El software humano del Proyecto Manhattan

Fronteras

A día de hoy, impresiona bastante darse cuenta de que algunos de los hitos científicos y tecnológicos más relevantes de la historia reciente se consiguieron con una capacidad computacional limitada por la cantidad de cerebros humanos que hubiera disponibles para trabajar en un problema. Pero el caso es que, en algunos centros de investigación, esos cerebros estaban casi mejor organizados que cualquier máquina de la que pudieran disponer. Ese fue el caso, alrededor de 1943, de las instalaciones de computación de Los Alamos durante el Proyecto Manhattan.
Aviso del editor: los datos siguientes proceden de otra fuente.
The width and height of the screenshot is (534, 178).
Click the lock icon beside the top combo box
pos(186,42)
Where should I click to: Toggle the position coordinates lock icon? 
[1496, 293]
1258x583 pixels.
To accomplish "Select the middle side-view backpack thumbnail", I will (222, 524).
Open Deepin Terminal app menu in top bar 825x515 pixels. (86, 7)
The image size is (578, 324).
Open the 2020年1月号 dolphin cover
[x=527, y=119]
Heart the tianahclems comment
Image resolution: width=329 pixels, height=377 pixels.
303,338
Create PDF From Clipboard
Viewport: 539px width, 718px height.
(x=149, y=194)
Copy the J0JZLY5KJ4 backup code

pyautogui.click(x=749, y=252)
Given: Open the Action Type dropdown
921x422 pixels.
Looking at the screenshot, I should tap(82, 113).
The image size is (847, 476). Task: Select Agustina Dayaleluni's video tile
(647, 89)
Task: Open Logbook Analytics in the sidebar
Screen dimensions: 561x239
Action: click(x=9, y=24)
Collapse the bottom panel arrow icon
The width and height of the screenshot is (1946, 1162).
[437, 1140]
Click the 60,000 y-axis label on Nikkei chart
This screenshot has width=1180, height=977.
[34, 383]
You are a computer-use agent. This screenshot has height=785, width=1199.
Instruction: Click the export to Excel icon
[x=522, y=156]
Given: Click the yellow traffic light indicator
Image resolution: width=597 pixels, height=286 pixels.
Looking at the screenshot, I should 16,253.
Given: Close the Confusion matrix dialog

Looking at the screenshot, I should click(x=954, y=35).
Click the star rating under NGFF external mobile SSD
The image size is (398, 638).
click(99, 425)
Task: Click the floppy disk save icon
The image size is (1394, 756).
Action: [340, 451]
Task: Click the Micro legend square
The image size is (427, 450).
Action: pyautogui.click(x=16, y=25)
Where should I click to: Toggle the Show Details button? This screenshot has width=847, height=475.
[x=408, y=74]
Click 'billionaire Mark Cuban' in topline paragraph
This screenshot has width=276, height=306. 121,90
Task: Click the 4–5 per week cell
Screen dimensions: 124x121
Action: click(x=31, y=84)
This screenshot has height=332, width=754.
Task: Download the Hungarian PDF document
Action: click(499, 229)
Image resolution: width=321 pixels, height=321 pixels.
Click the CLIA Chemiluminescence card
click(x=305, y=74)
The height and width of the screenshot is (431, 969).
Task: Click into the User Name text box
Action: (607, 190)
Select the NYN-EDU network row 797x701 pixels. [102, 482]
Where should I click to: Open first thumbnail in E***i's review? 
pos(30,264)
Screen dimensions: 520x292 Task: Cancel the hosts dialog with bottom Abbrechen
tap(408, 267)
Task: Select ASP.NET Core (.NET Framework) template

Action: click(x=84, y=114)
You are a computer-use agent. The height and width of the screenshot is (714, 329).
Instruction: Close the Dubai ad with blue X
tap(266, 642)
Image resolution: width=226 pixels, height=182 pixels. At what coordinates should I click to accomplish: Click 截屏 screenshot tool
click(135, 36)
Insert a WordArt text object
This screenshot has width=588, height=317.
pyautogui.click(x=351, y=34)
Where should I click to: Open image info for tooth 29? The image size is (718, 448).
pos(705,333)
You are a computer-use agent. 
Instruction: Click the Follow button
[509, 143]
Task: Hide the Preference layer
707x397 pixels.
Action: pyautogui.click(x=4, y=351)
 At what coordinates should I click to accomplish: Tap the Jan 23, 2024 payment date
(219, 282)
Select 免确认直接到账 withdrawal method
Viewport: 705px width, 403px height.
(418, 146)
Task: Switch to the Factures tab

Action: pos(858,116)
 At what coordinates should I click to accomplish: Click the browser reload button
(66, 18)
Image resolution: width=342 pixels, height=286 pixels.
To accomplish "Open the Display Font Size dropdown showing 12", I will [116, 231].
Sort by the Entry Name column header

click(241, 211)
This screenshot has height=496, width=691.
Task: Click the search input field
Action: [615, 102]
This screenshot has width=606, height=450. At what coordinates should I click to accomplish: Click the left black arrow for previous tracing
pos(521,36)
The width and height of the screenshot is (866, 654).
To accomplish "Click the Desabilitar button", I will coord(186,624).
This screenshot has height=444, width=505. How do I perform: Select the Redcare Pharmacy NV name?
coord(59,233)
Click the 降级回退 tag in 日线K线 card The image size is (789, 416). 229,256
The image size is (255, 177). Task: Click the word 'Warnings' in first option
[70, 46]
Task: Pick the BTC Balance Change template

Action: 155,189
Lo importante de toda esta cuestión, y sin entrar ahora a detallar cómo se gestó o las circunstancias científicas, políticas y bélicas que llevaron hasta la determinación de financiar la creación de la primera bomba atómica, es que en los años cuarenta del siglo XX, los cálculos necesarios para diseñar un artefacto semejante no eran, ni mucho menos, triviales. Sobre todo en lo que concernía al diseño del mecanismo y el cálculo de la hidrodinámica de implosión de la bomba de plutonio ―el tipo que la que se probó en el test Trinity―, lo que suponía, entre otras cosas, determinar cuánta energía liberaría el artefacto. La imposibilidad, sobre todo al principio, de hacer pruebas implicaba que había que trabajar con modelos matemáticos que conllevaban la resolución de ecuaciones diferenciales en derivadas parciales no lineales, algo, para cualquiera que no esté familiarizado con ellas, bastante arduo sin un ordenador.

En aquel momento, sobre todo antes de la Segunda Guerra Mundial, se contaba, principalmente, con tres tipos de dispositivos de cálculo: calculadoras electromecánicas de escritorio; máquinas tabuladoras de tarjetas perforadas, y analizadores diferenciales ―un tipo de computador analógico como el que Vannevar Bush construyó en el MIT―. En el Proyecto Manhattan se utilizaron, sobre todo, los dos primeros. El analizador diferencial se destinó durante la guerra sobre todo a la elaboración de tablas de artillería.

A principios de 1943, Stanley P. Frankel y Edred Nelson llegarían a Los Alamos para encargarse de organizar todo el trabajo de matemáticas teórico. Ya habían adquirido experiencia de ese tipo en el Laboratorio Lawrence de Berkeley haciendo cálculos relacionados con la separación de isótopos de uranio y la estimación de la masa crítica necesaria para mantener una reacción en cadena. En Nuevo México se encargarían, en un principio, de los cálculos relacionados con la bomba de uranio, de tipo balístico, para más tarde, hacia 1944 y tras la insistencia de John von Neumann en un cambio de enfoque, pasar a encargarse de los relacionados con la bomba de uranio y su mecanismo de implosión.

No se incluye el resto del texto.